81.母親
それに触れられた途端、心の奥底に沈めた疑問が、意識の表層に浮かび上がってきた。
……心残り……
政晶は、母の最期の顔を思い出した。
「政晶」と我が子の名を呼ぶ母の声が、心に甦る。
何か心残りがあっただろうか。
母は、政晶をこの世に置き去りにして逝った。
母にとって、高齢出産した一人息子の政晶を、成人まで育てられず、何かと未熟な父に託して逝くことは、心残りにならなかったのか。
病に斃れ、まだ親の手を必要とする我が子をこの世に残して逝くことは、母にとって心残りにはならなかったのか。
無理矢理にでも好意的に考えれば、親子程も年の離れた若い夫を、我が子の「父親」として、信じて逝ったのだろう。
託された父は、政晶を家に置き去りにして仕事に行く。
残された父子は、何も残したくないとの遺言に従い、母の形見はおろか、遺骨と遺灰さえも残さず海に流した。
墓も建てなかった。一枚の写真も残っていない。
会社には「役員」の功績が残っているのだろうが、この世に「母」の痕跡はひとかけらもない。
母の思い出の品は、何ひとつ残っていない。
政晶には、形見に思いを寄せ、母を偲ぶことすら許されなかった。
実子である政晶でさえ、母とは全く似ていない。
鏡で父とよく似た顔を見る度に母の面影を探すが、全く見つけられなかった。
毎朝、顔を洗う度に、この世に取り残された寂しさに零れそうになる涙を堪えた。
父は、妻子との暮らしよりも、仕事を選んだ。
仕事に負けた一人息子の政晶には、今更、父子として暮らすことはできなかった。
父が政晶に掛ける言葉の何もかもが白々しく思え、何ひとつ信じられず、父の口からは何も聞きたくなかった。
余計なことしか言わず、どうせ必要なことは何も言わないのだ。
耳を傾ける必要はない。
受け容れる必要もない。
父も政晶を必要としていない。
その証拠に、政晶が一カ月も電話もメールも届かない外国へ行くと言うのに、見送りすらしなかったではないか。
今更のように取り繕う言葉からは耳を塞ぎ、顔を背け、自分を顧みなかった報いを受けさせればよい。
そもそも、何故、家系の呪いを知りながら、結婚したのか。
そもそも、何故、母に危険を負わせてまで、産ませたのか。
何の力も持たない政晶を、誰も望まない子を、半視力で、何の役にも立たない政晶を、仕事に劣る二の次の子を、何故、産んだのか。
国は、政晶を利用して捨て去ろうとしている。
ムルティフローラ王国の上層部は、巴家の誰にも期待を懸けていない。国民も、叔父の力をアテにしているだけだ。
自分たちを守ってくれる力を持ってさえいれば、誰でもいいのだ。
三界の眼と強大な魔力を持って生まれた叔父も、上層部の一部にとっては目障りでしかない。
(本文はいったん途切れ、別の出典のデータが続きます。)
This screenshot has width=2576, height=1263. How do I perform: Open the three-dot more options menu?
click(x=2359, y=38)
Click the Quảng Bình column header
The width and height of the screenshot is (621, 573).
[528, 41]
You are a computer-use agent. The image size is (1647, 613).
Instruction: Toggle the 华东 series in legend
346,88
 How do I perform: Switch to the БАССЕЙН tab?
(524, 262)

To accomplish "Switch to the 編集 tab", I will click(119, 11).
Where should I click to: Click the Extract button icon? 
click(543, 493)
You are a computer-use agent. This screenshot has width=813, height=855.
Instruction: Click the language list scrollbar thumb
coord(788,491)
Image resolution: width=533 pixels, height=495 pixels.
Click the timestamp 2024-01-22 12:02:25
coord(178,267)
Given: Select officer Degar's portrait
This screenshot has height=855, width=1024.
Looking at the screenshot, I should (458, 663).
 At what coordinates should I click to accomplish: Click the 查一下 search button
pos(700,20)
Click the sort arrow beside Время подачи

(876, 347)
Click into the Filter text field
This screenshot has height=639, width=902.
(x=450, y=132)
長くは生きられず、子孫を残せない体にも関わらず、命を狙われていた。
今の政晶は、ただ条件に合う体だと言うだけで、力を持たない自分を受け容れてくれない国に、いいように使われ、丸々一カ月を費やそうとしている。
用済みになれば、この国からも拒絶される。
力を持つ叔父は利用価値があるから、黒山羊の王子として今も守られ、生かされているに過ぎない。
では、力を持たない政晶はどうなるのか。
科学文明圏に戻れば、何の力も持たない政晶は、再び王家の徽である痣を隠し、魔法の国の血族であることをひた隠しにして、生きて行かねばならない。
力を持たない人々に知られれば、好奇の目に晒される。
力を持たない人々は、王家に縁ある政晶が、何の力も持たないと知れば、身勝手に失望するのだ。
母は、政晶をこの世に置き去りにして逝った。
父は、政晶を家に置き去りにして仕事に行く。
仕事に劣る政晶は、父に必要とされていない。
二の次の子を何故、危険を冒して産んだのか。
国は、政晶を利用して捨て去ろうとしている。
用済みになれば、この国からも、拒絶される。
誰も望まないタダの子供を何故、産んだのか。
誰もがタダの子供の政晶を必要としていない。
誰も望まない呪われた子供が生きて何とする。
この世の全てが拒むなら、自らも拒めばよい。
呪われた自らも、この世の全てを拒めばよい。
自らも、この世の全てを拒絶し、呪えばよい。
誰も望まない呪われた子供が生きて何とする。
無様に生き恥を晒すなら、全ての滅びを望め。
呪われた自らも、朽ちながら全てを拒むのだ。
自らの呪いをこの世の全てに向け滅びを望め。
政晶は、胸の奥に火で焙られたような痛みを感じ、我に返った。